AVAILABLE DATA
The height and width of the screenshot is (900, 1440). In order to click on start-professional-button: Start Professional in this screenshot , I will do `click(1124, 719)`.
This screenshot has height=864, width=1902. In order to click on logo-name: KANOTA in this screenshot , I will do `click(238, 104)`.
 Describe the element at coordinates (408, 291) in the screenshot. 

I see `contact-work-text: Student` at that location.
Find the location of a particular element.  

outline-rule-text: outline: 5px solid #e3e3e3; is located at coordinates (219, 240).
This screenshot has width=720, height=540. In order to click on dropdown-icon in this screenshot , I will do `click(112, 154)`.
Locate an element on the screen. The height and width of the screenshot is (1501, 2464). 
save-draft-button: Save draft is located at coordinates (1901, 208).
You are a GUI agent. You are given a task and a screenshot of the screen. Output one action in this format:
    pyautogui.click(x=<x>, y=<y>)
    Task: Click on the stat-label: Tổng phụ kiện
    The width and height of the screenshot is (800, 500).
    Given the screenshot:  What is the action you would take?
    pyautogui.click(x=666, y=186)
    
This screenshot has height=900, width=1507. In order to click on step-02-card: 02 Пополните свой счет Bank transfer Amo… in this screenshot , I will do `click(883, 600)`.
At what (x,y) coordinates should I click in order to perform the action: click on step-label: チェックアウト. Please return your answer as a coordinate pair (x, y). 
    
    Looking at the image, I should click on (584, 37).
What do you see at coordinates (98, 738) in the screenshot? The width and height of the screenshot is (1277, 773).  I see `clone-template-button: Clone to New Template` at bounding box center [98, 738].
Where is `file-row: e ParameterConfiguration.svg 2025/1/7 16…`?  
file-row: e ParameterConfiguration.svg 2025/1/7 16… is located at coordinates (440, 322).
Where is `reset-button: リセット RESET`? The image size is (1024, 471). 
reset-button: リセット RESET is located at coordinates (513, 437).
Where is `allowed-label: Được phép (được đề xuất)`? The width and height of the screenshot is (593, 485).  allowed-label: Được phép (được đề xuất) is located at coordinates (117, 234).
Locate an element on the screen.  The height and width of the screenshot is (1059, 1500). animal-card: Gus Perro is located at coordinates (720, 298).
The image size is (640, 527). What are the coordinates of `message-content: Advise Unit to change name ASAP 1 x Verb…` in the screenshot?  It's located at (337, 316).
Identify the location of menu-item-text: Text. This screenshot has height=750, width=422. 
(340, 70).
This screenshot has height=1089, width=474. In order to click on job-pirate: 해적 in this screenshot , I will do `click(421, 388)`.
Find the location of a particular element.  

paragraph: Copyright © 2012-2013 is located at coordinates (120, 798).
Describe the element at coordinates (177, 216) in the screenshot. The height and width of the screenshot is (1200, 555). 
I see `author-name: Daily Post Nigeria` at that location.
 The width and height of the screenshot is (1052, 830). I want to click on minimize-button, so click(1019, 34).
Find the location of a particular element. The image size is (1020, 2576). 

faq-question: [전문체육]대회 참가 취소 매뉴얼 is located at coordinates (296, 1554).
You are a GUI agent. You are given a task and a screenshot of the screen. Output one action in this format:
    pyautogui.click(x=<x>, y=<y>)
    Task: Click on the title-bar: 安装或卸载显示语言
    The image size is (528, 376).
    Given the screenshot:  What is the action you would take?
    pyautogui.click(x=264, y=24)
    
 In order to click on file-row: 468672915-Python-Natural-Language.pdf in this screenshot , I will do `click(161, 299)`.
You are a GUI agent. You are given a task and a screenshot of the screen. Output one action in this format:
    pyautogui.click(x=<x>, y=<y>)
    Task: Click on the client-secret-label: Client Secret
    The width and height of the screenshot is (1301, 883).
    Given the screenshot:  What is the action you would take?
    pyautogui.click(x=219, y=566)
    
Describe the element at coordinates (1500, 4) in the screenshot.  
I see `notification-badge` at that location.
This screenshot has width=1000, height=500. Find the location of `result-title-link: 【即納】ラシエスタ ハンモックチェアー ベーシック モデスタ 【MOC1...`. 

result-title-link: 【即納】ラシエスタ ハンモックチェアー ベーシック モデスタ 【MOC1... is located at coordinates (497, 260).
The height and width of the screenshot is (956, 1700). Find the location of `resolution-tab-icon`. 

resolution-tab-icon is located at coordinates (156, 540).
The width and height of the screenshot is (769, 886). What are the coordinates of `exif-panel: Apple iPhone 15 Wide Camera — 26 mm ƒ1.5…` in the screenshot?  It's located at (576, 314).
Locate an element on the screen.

REQUEST
Put every line of the rows above into a Markdown table with the columns No. and Line, numbering the lines in order and leaving out blank ones.

RESPONSE FOR THIS EXERCISE
| No. | Line |
|---|---|
| 1 | The height and width of the screenshot is (900, 1440). In order to click on start-professional-button: Start Professional in this screenshot , I will do `click(1124, 719)`. |
| 2 | This screenshot has height=864, width=1902. In order to click on logo-name: KANOTA in this screenshot , I will do `click(238, 104)`. |
| 3 |  Describe the element at coordinates (408, 291) in the screenshot.  |
| 4 | I see `contact-work-text: Student` at that location. |
| 5 | Find the location of a particular element.   |
| 6 | outline-rule-text: outline: 5px solid #e3e3e3; is located at coordinates (219, 240). |
| 7 | This screenshot has width=720, height=540. In order to click on dropdown-icon in this screenshot , I will do `click(112, 154)`. |
| 8 | Locate an element on the screen. The height and width of the screenshot is (1501, 2464).  |
| 9 | save-draft-button: Save draft is located at coordinates (1901, 208). |
| 10 | You are a GUI agent. You are given a task and a screenshot of the screen. Output one action in this format: |
| 11 |     pyautogui.click(x=<x>, y=<y>) |
| 12 |     Task: Click on the stat-label: Tổng phụ kiện |
| 13 |     The width and height of the screenshot is (800, 500). |
| 14 |     Given the screenshot:  What is the action you would take? |
| 15 |     pyautogui.click(x=666, y=186) |
| 16 | This screenshot has height=900, width=1507. In order to click on step-02-card: 02 Пополните свой счет Bank transfer Amo… in this screenshot , I will do `click(883, 600)`. |
| 17 | At what (x,y) coordinates should I click in order to perform the action: click on step-label: チェックアウト. Please return your answer as a coordinate pair (x, y).  |
| 18 |     Looking at the image, I should click on (584, 37). |
| 19 | What do you see at coordinates (98, 738) in the screenshot? The width and height of the screenshot is (1277, 773).  I see `clone-template-button: Clone to New Template` at bounding box center [98, 738]. |
| 20 | Where is `file-row: e ParameterConfiguration.svg 2025/1/7 16…`?   |
| 21 | file-row: e ParameterConfiguration.svg 2025/1/7 16… is located at coordinates (440, 322). |
| 22 | Where is `reset-button: リセット RESET`? The image size is (1024, 471).  |
| 23 | reset-button: リセット RESET is located at coordinates (513, 437). |
| 24 | Where is `allowed-label: Được phép (được đề xuất)`? The width and height of the screenshot is (593, 485).  allowed-label: Được phép (được đề xuất) is located at coordinates (117, 234). |
| 25 | Locate an element on the screen.  The height and width of the screenshot is (1059, 1500). animal-card: Gus Perro is located at coordinates (720, 298). |
| 26 | The image size is (640, 527). What are the coordinates of `message-content: Advise Unit to change name ASAP 1 x Verb…` in the screenshot?  It's located at (337, 316). |
| 27 | Identify the location of menu-item-text: Text. This screenshot has height=750, width=422.  |
| 28 | (340, 70). |
| 29 | This screenshot has height=1089, width=474. In order to click on job-pirate: 해적 in this screenshot , I will do `click(421, 388)`. |
| 30 | Find the location of a particular element.   |
| 31 | paragraph: Copyright © 2012-2013 is located at coordinates (120, 798). |
| 32 | Describe the element at coordinates (177, 216) in the screenshot. The height and width of the screenshot is (1200, 555).  |
| 33 | I see `author-name: Daily Post Nigeria` at that location. |
| 34 |  The width and height of the screenshot is (1052, 830). I want to click on minimize-button, so click(1019, 34). |
| 35 | Find the location of a particular element. The image size is (1020, 2576).  |
| 36 | faq-question: [전문체육]대회 참가 취소 매뉴얼 is located at coordinates (296, 1554). |
| 37 | You are a GUI agent. You are given a task and a screenshot of the screen. Output one action in this format: |
| 38 |     pyautogui.click(x=<x>, y=<y>) |
| 39 |     Task: Click on the title-bar: 安装或卸载显示语言 |
| 40 |     The image size is (528, 376). |
| 41 |     Given the screenshot:  What is the action you would take? |
| 42 |     pyautogui.click(x=264, y=24) |
| 43 |  In order to click on file-row: 468672915-Python-Natural-Language.pdf in this screenshot , I will do `click(161, 299)`. |
| 44 | You are a GUI agent. You are given a task and a screenshot of the screen. Output one action in this format: |
| 45 |     pyautogui.click(x=<x>, y=<y>) |
| 46 |     Task: Click on the client-secret-label: Client Secret |
| 47 |     The width and height of the screenshot is (1301, 883). |
| 48 |     Given the screenshot:  What is the action you would take? |
| 49 |     pyautogui.click(x=219, y=566) |
| 50 | Describe the element at coordinates (1500, 4) in the screenshot.   |
| 51 | I see `notification-badge` at that location. |
| 52 | This screenshot has width=1000, height=500. Find the location of `result-title-link: 【即納】ラシエスタ ハンモックチェアー ベーシック モデスタ 【MOC1...`.  |
| 53 | result-title-link: 【即納】ラシエスタ ハンモックチェアー ベーシック モデスタ 【MOC1... is located at coordinates (497, 260). |
| 54 | The height and width of the screenshot is (956, 1700). Find the location of `resolution-tab-icon`.  |
| 55 | resolution-tab-icon is located at coordinates (156, 540). |
| 56 | The width and height of the screenshot is (769, 886). What are the coordinates of `exif-panel: Apple iPhone 15 Wide Camera — 26 mm ƒ1.5…` in the screenshot?  It's located at (576, 314). |
| 57 | Locate an element on the screen. |